Performance analysis¶

This example shows how to collect runtime performance statistics using custom hooks and then export the data to a database.

Note

To learn how to interpret the performance statistics, please refer to Optimization Guide.

The Pipeline class can collect runtime statistics and periodically publish them via hooks and queues. This example shows how to use a buffer-based logging pattern with SQLite as the storage backend to collect and query performance statistics.

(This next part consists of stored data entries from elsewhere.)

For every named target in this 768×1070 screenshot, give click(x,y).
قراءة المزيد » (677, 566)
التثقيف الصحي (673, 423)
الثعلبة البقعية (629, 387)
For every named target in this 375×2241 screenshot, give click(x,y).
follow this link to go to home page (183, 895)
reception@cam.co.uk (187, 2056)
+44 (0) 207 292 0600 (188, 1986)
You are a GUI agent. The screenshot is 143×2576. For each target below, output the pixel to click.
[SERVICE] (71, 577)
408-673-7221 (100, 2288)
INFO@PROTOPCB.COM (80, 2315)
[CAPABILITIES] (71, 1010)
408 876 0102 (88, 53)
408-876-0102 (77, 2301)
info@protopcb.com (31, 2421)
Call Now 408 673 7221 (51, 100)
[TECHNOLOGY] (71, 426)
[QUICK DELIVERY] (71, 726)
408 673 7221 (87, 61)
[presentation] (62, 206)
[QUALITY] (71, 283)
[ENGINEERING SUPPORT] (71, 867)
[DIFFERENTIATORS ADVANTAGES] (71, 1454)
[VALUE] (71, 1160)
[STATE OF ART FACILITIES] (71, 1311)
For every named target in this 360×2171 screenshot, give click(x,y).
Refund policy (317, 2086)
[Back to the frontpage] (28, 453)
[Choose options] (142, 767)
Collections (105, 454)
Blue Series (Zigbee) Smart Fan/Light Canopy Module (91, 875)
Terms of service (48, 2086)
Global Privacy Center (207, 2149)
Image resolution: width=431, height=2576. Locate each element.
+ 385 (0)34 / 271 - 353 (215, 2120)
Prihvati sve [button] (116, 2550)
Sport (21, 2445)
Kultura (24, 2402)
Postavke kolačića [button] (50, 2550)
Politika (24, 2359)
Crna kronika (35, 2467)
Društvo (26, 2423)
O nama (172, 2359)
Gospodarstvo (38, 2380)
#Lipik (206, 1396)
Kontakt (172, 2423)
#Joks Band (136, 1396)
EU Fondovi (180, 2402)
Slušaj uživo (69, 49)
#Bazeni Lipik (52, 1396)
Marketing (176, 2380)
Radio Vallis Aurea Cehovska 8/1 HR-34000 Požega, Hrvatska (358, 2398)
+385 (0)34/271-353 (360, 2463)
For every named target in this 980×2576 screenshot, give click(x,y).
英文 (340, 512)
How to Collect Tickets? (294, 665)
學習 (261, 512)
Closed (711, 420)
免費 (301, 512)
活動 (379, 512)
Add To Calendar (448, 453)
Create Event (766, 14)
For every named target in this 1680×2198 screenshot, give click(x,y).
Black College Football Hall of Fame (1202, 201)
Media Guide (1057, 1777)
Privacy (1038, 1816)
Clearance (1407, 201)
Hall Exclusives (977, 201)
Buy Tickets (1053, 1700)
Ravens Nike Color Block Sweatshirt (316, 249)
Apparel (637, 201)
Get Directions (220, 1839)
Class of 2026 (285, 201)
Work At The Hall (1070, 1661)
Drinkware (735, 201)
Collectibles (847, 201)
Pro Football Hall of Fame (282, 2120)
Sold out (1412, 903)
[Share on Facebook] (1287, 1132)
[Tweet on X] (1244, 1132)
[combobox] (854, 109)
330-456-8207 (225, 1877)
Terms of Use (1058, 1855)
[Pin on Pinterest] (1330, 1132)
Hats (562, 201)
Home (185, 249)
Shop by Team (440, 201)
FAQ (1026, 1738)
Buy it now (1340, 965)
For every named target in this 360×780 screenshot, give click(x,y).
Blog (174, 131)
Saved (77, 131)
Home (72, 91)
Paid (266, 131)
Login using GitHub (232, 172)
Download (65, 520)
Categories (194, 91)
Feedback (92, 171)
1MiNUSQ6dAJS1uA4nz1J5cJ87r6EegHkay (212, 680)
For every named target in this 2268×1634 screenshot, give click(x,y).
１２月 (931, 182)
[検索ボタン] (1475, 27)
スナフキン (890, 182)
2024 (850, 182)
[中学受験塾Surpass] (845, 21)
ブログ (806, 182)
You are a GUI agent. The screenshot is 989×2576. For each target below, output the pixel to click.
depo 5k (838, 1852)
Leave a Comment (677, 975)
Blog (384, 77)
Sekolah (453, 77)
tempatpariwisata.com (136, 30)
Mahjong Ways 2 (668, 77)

The performance stats are exposed as spdl.pipeline.TaskPerfStats and spdl.pipeline.QueuePerfStats classes. These are collected via hooks and queues into a shared buffer, which is then asynchronously written to a SQLite database by a dedicated writer thread.

Architecture¶

The following diagram illustrates the relationship between the pipeline, buffer, and writer thread:

Example Usage¶

This example demonstrates:

Using TaskStatsHookWithLogging to log task performance to a buffer
Using StatsQueueWithLogging to log queue performance to a buffer
Using SQLiteStatsWriter to asynchronously flush the buffer to SQLite

Running this example on Kinetics K400 dataset produces the following output:

================================================================================
PIPELINE PERFORMANCE SUMMARY
================================================================================
📊 Task Statistics:
--------------------------------------------------------------------------------

  Stage: 0:1:decode[10]
    Total tasks processed: 240435
    Total failures: 1458
    Average task time: 0.4241s
    Success rate: 99.4%
    Number of log entries: 169

📈 Queue Statistics:
--------------------------------------------------------------------------------

  Queue: 0:0:src_queue
    Total items processed: 240445
    Average QPS: 23.71
    Average put time: 0.0417s
    Average get time: 0.0000s
    Average occupancy rate: 100.0%
    Number of log entries: 169

  Queue: 0:1:decode[10]_queue
    Total items processed: 238977
    Average QPS: 23.57
    Average put time: 0.0000s
    Average get time: 0.0424s
    Average occupancy rate: 0.1%
    Number of log entries: 169

  Queue: 0:2:sink_queue
    Total items processed: 238977
    Average QPS: 23.57
    Average put time: 0.0000s
    Average get time: 0.0421s
    Average occupancy rate: 0.1%
    Number of log entries: 169

Visualization¶

The SQLite database can be queried using standard SQL tools or the built-in query API to analyze:

Task execution times and failure rates
Queue throughput (QPS) and occupancy rates
Pipeline bottlenecks and resource utilization

You can use the performance_analysis_plot.py script to query the data from the database and generate plots for visualization and analysis.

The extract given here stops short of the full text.